Each game card, or storylet, was comprised of one Root Event with always-visible text, which commonly provided exposition for the situation presented on the card and/or an explanation of the choices to be made. Most cards then offered one or more branches, selectable choices for the player to make, each followed by results, which revealed the outcome of the choice and modified any qualities appropriately. Results could have separate default and success outcomes if the branch had a difficulty setting based on one or more of the qualities in effect, as well as optional rare default or rare success outcomes triggered based on a set percentage chance when the outcome of the difficulty challenge was success or failure.
Storylet cards could reside in any number of author-specified Decks, or be pinned to the screen to be always available. Cards could appear and disappear from the screen and from decks based on any quality requirements the author set for them, by a location selected by the author, or by setting (to change card availability without affecting the player's location). Within storylet cards, branches could be locked and un-selectable, or even entirely hidden from view, based on the current values of the player's various qualities.

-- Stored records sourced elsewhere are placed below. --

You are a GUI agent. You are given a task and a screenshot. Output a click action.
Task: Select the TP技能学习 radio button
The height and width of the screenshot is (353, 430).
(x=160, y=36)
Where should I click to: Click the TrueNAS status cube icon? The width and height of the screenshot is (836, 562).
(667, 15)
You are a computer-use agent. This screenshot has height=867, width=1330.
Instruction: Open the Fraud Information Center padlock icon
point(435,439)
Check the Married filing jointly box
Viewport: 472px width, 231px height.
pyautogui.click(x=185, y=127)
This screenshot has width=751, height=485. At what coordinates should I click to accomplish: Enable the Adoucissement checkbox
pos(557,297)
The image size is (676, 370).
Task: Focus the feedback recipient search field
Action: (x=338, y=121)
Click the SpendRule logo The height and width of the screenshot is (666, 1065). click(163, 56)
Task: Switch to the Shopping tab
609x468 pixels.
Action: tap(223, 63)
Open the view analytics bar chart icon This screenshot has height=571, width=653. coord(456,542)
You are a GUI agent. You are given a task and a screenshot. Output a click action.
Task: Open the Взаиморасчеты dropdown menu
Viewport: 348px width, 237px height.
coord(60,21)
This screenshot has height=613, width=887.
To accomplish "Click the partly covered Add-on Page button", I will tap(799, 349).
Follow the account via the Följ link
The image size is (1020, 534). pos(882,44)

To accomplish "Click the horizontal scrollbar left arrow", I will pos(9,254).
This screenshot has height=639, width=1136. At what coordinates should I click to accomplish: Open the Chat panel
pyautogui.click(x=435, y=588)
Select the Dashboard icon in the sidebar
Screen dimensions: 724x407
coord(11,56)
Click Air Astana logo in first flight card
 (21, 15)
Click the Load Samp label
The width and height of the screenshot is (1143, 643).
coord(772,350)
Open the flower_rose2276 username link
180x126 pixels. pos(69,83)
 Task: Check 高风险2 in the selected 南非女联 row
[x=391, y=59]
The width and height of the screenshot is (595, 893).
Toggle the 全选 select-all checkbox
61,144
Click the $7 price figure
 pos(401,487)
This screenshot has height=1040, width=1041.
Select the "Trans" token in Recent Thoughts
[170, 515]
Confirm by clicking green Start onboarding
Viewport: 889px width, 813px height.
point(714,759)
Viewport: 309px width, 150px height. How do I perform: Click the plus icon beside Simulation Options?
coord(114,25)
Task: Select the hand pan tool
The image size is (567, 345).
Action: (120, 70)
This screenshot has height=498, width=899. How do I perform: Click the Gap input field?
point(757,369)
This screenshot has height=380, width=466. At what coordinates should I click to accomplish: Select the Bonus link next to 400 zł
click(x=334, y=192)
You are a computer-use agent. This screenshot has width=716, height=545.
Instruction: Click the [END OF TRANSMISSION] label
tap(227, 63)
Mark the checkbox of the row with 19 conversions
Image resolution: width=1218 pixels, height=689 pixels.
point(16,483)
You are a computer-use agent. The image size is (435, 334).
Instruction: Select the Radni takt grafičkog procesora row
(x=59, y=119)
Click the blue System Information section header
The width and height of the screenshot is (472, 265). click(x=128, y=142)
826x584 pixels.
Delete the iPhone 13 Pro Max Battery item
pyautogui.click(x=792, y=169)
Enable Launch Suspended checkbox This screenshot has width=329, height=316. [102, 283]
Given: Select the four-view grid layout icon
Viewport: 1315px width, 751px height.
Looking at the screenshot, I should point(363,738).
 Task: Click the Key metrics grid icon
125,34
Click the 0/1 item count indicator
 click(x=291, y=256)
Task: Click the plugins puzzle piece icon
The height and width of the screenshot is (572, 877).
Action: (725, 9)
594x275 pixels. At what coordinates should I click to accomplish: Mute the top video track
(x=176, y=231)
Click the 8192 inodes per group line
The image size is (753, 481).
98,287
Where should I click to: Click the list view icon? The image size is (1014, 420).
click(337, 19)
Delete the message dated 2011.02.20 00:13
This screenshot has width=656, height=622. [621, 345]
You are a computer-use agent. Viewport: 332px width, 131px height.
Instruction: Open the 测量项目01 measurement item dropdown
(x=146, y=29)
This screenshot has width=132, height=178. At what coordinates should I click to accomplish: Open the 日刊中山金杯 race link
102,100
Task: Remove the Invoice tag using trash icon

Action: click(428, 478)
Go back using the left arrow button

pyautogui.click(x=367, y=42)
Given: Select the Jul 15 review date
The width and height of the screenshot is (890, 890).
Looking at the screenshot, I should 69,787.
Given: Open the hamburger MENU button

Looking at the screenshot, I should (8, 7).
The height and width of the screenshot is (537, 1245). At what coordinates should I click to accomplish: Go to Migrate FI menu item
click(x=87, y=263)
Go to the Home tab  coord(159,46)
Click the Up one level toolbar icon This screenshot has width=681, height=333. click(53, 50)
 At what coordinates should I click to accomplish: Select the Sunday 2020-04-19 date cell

StoryNexus also offered living stories, cards that could be triggered by player action, but delayed their results for a specified amount of real-world time before their effects were presented to the player via a StoryNexus alert or an email notification. These could be used for effects such as plants that take actual time to grow in-world, or correspondence the player could write and send with a real-world time delay before being answered.
Each game was controlled by refreshable actions drawn from a pool of an author-specified size between 10 and 100. Actions refreshed over time, at a rate set by the author anywhere from one action every ten minutes to one every three hours. Choosing a branch on a pinned card cost one action. Drawing from any deck of cards cost one action, dealing up to three cards (for which the player qualified) into any of three slots open on the screen, which then would not cost actions to play. Cards could be specified as transient, meaning they would disappear when and if the player no longer qualified for them, and/or sticky or discardable, to control whether the player could get rid of a card without needing to first select a branch on it. Actions paced players, keeping them from blazing through content and preventing them from grinding their qualities up to maximum level without any trade-off.
Players could restore their actions within a game without waiting for them to refresh naturally by purchasing Nex with real-world money and spending this currency for an action refresh. Authors could choose to make certain branches within a storylet only selectable if the player spent a specified amount of Nex. In general, Failbetter recommended that StoryNexus worlds be free to play, with occasional premium branches locked behind Nex costs which provided significant benefit as a reward. Authors were paid a royalty percentage of any Nex spent in their world, disbursed into a PayPal account of the author's choosing.
StoryNexus provided convenient ways to build new game content onto an existing world and keep it out of view from players (or locked but visible), while allowing the author and collaborators to beta test the content easily. The world tools also allowed an author to authorize multiple users to collaboratively edit or create content in a specific world.